Although we have contracted with vendors for what we believe will be an adequate supply of silicon ingots through 2007, our estimates regarding our supply needs may not be correct and our purchase orders and contracts may be cancelled by our suppliers. The volume and pricing associated with these purchase orders and contracts may be changed by our suppliers based on market conditions. Our purchase orders are generally non-binding in nature. If our suppliers were to cancel our purchase orders or change the volume or pricing associated with these purchase orders and/or contracts, we may be unable to meet customer demand for our products, which could cause us to lose customers, market share and revenue. This would have a material negative impact on our business and operating results.

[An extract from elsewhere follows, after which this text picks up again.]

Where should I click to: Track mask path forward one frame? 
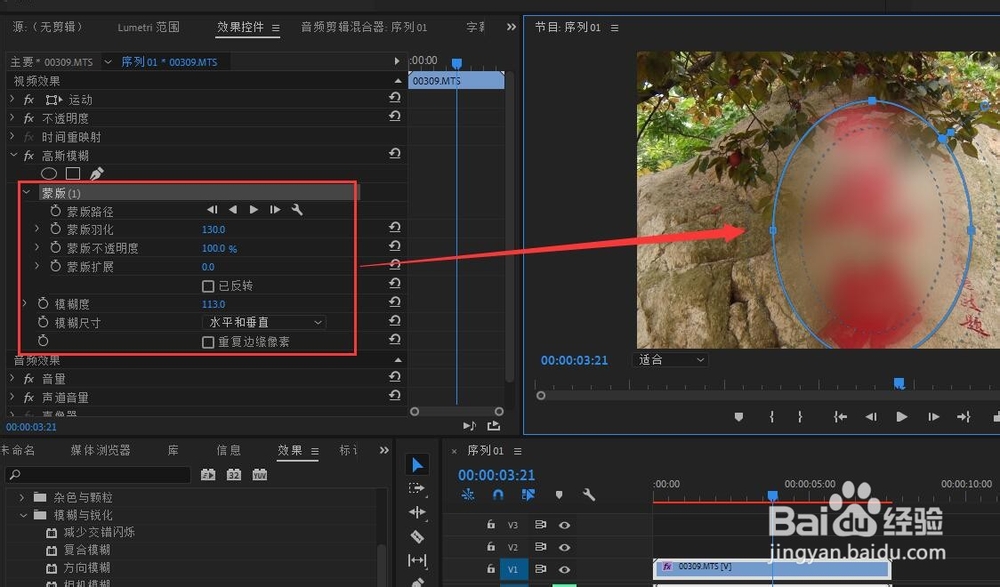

If our manufacturing yields decrease significantly, we add manufacturing capacity faster than currently planned or our suppliers cancel or fail to deliver, we may not have made adequate provision for our polysilicon needs for the balance of the year. In addition, we currently purchase polysilicon and make advances to suppliers to secure future polysilicon supply, which adversely affects our liquidity. These advances may in the future take the form of equity issuances, which would result in additional dilution to our stockholders.

In addition, since some of our silicon ingot and wafer arrangements are with suppliers who do not themselves manufacture polysilicon but instead purchase their requirements from other vendors, these suppliers may not be able to obtain sufficient polysilicon to satisfy their contractual obligations to us.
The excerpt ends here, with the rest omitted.